# EXERCISE DATA:
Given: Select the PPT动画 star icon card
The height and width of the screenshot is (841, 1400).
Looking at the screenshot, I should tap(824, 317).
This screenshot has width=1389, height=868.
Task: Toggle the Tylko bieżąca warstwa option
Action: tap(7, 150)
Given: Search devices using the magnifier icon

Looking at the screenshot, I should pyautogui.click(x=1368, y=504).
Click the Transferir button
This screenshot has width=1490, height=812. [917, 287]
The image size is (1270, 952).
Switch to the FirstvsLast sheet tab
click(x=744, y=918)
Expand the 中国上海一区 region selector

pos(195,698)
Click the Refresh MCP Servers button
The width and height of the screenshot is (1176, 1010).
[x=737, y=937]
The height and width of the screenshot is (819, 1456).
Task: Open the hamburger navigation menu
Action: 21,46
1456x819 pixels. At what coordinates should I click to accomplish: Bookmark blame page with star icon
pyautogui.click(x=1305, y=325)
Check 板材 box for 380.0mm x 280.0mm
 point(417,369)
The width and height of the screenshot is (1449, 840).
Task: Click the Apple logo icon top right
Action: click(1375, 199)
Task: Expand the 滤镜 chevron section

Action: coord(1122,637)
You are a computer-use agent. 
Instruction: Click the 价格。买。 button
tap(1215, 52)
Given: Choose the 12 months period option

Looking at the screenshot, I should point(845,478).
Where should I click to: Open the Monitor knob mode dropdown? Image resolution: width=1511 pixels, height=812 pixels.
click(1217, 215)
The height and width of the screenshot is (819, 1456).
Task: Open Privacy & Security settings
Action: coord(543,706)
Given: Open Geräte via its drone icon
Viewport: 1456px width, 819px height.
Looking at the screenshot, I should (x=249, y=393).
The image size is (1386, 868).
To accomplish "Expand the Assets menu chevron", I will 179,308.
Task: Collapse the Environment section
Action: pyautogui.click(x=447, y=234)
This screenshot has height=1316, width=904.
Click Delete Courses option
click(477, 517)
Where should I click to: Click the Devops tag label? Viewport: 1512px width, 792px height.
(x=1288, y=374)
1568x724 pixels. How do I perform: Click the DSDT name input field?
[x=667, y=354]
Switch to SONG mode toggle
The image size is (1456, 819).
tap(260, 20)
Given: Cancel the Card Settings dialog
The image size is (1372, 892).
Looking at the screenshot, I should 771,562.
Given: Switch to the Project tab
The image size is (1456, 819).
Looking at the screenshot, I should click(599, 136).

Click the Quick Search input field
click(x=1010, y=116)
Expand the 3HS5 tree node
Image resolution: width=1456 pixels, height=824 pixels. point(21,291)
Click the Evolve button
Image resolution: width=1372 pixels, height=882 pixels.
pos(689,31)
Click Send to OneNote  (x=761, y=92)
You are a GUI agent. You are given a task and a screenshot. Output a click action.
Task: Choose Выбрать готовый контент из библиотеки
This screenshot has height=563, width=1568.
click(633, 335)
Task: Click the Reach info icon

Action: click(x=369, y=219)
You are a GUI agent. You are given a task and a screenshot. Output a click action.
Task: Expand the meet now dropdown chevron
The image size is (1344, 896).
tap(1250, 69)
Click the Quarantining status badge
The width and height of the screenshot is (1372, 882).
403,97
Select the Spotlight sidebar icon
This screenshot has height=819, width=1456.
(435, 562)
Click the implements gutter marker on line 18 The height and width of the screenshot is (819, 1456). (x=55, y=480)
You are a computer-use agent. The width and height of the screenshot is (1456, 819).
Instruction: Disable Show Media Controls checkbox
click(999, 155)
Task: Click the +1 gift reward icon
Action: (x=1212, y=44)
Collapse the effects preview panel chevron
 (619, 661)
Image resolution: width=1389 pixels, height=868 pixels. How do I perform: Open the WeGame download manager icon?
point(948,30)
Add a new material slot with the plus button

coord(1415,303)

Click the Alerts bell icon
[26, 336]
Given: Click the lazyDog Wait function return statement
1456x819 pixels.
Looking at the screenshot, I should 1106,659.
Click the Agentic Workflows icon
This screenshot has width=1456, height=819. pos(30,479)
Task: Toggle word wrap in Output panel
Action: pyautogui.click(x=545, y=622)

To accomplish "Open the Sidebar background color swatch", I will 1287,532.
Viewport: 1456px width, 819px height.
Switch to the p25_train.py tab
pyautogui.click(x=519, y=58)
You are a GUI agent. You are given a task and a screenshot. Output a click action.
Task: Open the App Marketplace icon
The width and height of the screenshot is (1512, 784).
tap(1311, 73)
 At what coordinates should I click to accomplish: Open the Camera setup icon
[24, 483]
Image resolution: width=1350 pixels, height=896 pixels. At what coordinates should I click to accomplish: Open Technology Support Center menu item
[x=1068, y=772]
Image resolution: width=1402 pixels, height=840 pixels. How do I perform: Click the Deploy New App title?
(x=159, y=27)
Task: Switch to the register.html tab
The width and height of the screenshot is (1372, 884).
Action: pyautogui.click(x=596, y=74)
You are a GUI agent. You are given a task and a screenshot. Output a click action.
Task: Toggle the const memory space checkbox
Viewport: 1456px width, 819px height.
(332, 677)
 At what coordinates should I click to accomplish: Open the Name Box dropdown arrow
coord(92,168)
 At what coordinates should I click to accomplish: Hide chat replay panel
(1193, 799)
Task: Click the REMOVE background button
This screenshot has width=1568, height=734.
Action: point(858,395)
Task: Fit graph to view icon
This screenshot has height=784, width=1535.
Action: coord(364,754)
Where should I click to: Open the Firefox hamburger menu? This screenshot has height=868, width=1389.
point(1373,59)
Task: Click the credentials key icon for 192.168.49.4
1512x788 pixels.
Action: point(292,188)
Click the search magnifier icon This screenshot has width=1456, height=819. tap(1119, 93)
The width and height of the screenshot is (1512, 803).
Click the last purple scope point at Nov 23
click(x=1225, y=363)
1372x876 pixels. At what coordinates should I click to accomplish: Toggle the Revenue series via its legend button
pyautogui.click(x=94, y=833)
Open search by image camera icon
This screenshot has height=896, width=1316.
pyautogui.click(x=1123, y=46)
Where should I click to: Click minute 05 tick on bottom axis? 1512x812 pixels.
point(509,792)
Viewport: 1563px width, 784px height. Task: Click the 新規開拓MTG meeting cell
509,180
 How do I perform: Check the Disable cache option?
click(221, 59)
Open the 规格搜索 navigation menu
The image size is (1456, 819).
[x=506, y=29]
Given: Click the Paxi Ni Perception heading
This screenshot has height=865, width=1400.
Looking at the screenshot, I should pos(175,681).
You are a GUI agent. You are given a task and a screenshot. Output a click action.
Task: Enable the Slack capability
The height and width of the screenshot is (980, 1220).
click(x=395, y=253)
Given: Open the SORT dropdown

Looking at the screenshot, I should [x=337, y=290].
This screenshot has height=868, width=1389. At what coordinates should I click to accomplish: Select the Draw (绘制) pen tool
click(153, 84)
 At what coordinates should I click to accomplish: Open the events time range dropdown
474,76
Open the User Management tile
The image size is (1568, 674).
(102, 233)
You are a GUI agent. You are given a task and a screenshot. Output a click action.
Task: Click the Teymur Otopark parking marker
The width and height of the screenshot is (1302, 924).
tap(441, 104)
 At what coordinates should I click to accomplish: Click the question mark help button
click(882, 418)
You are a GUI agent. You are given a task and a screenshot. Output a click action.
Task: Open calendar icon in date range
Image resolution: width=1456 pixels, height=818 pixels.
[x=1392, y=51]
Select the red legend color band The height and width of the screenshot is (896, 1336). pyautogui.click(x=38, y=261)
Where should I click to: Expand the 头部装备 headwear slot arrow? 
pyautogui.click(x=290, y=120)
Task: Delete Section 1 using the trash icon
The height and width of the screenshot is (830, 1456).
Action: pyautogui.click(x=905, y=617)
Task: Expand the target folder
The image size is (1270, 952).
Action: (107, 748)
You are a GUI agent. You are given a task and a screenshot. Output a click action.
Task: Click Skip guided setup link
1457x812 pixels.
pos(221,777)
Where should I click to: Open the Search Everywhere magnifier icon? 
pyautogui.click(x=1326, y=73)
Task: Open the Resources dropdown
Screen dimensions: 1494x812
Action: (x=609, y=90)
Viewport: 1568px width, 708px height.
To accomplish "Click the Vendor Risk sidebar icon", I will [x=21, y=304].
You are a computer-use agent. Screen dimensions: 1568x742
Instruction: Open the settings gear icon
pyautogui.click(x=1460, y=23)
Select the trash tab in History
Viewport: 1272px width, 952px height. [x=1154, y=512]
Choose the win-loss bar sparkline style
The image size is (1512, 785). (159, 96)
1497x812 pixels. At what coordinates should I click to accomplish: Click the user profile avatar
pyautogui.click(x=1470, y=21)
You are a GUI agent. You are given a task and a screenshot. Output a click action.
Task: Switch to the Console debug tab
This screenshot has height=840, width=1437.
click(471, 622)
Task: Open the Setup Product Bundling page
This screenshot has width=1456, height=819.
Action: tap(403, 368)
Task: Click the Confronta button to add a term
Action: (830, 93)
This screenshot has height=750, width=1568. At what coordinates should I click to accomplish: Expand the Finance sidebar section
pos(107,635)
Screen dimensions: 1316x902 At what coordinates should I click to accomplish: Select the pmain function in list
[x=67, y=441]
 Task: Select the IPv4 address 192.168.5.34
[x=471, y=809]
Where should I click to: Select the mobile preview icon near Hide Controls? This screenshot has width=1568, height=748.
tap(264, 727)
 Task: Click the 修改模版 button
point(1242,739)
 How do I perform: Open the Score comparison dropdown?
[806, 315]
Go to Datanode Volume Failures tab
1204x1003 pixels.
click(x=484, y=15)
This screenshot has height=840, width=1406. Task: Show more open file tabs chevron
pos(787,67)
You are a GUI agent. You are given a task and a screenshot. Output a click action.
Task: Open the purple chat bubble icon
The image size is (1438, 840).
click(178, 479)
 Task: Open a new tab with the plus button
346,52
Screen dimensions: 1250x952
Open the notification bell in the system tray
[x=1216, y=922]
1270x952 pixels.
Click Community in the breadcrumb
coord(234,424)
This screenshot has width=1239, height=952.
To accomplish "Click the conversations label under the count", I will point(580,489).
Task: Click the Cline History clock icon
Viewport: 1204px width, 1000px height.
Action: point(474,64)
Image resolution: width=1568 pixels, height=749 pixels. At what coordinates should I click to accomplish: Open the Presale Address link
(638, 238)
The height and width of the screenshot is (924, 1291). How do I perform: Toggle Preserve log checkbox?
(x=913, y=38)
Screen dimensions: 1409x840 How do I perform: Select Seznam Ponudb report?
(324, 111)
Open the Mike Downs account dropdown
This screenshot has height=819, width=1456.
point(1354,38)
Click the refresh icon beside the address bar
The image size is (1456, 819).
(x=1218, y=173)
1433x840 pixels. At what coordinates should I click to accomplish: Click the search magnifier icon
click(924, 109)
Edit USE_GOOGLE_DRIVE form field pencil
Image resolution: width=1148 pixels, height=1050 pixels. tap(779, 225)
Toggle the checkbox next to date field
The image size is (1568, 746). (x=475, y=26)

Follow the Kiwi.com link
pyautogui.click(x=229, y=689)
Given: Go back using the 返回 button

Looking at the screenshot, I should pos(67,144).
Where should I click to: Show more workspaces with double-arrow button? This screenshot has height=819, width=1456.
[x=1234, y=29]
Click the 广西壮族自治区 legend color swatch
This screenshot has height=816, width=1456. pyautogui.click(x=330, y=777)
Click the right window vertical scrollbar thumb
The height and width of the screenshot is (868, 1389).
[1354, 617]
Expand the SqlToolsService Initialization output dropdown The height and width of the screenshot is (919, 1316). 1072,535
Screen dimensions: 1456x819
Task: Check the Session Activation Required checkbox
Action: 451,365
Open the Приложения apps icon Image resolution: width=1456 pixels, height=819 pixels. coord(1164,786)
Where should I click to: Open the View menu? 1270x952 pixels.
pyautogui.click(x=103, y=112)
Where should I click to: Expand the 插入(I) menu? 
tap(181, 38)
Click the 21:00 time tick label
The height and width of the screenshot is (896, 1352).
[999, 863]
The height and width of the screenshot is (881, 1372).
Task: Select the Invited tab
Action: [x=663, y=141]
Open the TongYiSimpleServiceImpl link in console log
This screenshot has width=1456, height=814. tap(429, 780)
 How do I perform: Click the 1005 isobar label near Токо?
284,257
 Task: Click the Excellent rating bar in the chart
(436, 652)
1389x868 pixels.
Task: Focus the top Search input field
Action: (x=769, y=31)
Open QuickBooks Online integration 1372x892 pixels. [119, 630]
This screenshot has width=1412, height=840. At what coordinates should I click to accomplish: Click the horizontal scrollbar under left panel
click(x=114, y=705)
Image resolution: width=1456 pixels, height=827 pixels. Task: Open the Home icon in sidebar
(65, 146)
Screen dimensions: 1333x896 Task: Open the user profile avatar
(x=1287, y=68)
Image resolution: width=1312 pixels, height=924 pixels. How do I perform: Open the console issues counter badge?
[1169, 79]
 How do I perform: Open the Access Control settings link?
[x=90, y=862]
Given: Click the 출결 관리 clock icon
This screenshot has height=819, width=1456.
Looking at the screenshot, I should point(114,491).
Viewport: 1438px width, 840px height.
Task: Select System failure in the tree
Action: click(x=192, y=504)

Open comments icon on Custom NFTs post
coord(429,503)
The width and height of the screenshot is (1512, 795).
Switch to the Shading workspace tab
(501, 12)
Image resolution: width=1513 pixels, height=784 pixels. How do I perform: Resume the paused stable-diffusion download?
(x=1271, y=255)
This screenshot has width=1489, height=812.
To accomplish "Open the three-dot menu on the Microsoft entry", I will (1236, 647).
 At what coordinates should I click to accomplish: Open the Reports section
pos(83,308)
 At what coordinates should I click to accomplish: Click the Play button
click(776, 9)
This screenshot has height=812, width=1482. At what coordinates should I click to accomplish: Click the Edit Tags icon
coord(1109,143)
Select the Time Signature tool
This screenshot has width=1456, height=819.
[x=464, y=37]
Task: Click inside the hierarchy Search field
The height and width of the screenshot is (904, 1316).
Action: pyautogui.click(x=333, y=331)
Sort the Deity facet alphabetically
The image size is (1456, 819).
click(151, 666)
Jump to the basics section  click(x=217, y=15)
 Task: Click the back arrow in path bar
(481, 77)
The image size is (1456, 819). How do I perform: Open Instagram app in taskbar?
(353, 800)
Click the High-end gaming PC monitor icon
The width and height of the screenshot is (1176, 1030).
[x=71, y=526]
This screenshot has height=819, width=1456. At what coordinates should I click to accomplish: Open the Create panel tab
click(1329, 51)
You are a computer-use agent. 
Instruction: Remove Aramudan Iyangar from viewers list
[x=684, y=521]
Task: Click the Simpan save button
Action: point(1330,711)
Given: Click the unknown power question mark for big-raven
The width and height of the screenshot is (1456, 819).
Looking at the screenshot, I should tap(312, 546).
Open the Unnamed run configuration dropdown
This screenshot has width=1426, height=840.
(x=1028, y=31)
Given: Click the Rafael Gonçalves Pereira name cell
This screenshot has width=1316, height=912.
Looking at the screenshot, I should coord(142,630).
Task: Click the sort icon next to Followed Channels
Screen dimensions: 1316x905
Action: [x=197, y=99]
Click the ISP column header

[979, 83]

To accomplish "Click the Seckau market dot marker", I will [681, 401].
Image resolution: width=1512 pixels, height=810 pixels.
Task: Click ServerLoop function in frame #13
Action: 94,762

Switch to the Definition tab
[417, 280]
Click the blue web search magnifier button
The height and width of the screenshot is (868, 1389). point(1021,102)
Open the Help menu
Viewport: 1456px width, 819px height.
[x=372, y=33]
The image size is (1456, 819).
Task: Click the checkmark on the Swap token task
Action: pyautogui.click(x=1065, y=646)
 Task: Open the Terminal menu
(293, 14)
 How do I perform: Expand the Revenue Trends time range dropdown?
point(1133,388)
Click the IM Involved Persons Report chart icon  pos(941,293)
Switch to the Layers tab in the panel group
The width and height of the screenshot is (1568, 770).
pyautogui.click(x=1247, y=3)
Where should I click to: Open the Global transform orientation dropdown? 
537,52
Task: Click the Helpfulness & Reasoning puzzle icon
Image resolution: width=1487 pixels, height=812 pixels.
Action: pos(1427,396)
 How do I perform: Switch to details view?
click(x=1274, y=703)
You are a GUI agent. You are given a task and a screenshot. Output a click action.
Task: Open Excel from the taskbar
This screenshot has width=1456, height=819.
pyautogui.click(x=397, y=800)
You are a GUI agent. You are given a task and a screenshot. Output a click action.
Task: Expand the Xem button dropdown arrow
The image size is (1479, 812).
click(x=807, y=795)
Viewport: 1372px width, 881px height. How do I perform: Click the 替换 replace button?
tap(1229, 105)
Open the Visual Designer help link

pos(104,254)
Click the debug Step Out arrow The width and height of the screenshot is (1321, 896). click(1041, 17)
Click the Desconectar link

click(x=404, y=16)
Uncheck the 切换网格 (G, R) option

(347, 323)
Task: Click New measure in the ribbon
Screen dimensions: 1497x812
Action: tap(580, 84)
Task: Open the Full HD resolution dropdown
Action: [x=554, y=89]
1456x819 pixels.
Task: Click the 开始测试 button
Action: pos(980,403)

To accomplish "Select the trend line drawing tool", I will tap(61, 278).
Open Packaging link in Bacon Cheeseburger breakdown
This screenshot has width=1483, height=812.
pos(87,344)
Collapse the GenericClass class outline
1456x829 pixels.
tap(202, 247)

# WHAT NEEDS TO BE DONE:
Report, for the data above, every line in which the string "clock" appears.

# EXERCISE RESULT:
Task: Click the Cline History clock icon
Given: Click the 출결 관리 clock icon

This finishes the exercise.